§ WHAT IS REQUIRED: Copy out, unchanged, the lines from the one containing "What do you see at coordinates (515, 467)" through the one containing "center [516, 116].", including both of those lines.
++++++++++++++++++++
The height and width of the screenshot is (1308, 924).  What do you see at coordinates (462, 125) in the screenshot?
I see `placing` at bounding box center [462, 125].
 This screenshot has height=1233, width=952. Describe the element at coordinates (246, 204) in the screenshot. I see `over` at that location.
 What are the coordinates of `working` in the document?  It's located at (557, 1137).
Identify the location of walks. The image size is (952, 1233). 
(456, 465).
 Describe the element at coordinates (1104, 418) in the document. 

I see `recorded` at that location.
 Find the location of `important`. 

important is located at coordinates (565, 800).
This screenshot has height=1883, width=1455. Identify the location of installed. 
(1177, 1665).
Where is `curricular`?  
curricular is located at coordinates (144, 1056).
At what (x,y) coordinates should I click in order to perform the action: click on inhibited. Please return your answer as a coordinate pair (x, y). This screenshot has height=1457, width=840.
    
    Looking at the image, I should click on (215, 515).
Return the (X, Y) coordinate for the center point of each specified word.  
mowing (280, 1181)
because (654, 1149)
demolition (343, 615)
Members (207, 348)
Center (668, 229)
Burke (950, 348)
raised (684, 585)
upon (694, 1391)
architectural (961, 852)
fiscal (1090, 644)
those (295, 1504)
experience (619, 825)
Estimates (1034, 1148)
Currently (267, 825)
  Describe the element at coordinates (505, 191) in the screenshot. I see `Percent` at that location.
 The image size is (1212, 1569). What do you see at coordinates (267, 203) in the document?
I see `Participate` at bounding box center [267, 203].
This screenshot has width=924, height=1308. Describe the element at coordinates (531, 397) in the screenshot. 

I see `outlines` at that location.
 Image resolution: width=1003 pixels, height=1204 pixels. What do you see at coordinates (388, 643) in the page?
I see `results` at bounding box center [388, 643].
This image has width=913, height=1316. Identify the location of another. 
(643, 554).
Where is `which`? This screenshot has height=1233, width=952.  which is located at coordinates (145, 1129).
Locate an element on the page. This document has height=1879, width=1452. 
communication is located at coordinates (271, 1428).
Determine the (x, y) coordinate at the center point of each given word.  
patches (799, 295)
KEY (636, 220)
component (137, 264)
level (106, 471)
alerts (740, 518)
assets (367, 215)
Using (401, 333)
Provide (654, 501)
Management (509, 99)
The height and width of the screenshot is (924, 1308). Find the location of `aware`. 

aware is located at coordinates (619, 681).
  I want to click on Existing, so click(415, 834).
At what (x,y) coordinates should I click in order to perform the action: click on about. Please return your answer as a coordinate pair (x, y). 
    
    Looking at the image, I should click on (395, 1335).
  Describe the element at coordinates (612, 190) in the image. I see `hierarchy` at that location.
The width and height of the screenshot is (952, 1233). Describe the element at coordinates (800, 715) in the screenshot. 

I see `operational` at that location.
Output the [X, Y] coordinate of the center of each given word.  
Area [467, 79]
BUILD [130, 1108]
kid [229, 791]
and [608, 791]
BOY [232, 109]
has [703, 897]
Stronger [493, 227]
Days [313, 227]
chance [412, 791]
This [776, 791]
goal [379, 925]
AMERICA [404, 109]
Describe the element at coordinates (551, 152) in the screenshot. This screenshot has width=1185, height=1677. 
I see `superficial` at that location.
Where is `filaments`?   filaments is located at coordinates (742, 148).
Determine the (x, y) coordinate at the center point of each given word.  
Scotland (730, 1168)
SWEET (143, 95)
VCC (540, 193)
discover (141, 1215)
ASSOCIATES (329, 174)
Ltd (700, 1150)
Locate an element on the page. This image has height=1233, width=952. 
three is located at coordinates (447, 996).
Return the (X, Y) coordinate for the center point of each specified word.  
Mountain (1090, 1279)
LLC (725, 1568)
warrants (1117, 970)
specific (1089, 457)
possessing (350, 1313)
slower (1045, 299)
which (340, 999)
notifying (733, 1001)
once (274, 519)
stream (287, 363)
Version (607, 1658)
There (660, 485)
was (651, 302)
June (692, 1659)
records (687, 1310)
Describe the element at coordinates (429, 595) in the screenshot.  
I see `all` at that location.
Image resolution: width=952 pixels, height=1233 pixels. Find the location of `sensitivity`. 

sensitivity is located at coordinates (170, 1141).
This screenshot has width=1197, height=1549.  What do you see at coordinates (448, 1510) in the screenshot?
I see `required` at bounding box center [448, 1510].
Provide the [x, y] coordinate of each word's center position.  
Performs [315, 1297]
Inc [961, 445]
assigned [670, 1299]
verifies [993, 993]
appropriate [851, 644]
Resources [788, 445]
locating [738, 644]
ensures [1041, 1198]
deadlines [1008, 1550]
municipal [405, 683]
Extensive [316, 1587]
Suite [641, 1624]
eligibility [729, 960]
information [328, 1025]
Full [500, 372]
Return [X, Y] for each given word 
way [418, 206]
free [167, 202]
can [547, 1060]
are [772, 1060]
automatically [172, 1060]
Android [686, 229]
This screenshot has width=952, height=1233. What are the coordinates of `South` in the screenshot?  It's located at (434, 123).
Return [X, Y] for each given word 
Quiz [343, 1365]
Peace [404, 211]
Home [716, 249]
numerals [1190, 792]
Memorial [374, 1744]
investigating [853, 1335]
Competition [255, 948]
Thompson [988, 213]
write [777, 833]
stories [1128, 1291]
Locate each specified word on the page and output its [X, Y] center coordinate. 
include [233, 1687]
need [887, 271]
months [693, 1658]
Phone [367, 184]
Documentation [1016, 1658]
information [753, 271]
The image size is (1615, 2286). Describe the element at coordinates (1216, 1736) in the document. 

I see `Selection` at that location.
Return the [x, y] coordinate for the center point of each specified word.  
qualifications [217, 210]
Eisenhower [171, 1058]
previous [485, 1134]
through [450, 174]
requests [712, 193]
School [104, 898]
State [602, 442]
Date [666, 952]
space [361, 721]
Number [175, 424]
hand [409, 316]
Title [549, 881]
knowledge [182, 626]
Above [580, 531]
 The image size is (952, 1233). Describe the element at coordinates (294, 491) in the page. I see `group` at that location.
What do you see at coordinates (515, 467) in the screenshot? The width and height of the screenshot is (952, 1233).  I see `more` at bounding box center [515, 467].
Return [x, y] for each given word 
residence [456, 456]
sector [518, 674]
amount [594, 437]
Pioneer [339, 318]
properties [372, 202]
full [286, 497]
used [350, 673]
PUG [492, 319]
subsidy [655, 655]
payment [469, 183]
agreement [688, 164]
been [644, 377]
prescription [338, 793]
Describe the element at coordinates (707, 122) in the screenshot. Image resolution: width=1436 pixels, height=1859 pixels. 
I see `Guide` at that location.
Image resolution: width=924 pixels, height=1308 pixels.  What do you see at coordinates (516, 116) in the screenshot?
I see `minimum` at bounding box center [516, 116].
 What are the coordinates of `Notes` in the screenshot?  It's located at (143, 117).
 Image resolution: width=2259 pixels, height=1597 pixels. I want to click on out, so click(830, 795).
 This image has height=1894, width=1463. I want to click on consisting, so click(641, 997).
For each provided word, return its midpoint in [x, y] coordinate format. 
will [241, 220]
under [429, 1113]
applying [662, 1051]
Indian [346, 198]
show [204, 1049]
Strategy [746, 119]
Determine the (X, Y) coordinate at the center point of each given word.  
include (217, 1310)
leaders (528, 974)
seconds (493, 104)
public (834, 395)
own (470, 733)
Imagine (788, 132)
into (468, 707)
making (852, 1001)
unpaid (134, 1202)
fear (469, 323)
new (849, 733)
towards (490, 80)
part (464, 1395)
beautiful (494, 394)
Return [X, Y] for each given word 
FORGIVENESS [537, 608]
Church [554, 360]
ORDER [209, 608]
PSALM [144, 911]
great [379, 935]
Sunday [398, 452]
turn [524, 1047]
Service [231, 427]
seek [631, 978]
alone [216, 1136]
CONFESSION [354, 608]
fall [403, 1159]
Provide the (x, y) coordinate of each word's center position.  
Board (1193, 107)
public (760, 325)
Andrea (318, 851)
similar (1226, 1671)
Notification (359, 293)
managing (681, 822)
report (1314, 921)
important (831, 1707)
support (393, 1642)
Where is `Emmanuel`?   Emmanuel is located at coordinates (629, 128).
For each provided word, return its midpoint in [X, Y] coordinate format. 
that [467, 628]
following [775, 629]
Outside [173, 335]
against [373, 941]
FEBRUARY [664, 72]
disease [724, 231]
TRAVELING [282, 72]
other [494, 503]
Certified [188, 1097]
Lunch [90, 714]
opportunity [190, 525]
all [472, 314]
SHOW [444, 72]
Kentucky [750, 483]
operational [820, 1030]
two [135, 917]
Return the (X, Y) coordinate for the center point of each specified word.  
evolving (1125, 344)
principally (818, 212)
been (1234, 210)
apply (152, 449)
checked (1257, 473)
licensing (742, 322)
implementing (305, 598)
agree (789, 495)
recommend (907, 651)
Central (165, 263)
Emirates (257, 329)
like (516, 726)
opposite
++++++++++++++++++++
§ COMPLETED EXERCISE:
What do you see at coordinates (515, 467) in the screenshot? The width and height of the screenshot is (952, 1233).  I see `more` at bounding box center [515, 467].
Return [x, y] for each given word 
residence [456, 456]
sector [518, 674]
amount [594, 437]
Pioneer [339, 318]
properties [372, 202]
full [286, 497]
used [350, 673]
PUG [492, 319]
subsidy [655, 655]
payment [469, 183]
agreement [688, 164]
been [644, 377]
prescription [338, 793]
Describe the element at coordinates (707, 122) in the screenshot. Image resolution: width=1436 pixels, height=1859 pixels. 
I see `Guide` at that location.
Image resolution: width=924 pixels, height=1308 pixels.  What do you see at coordinates (516, 116) in the screenshot?
I see `minimum` at bounding box center [516, 116].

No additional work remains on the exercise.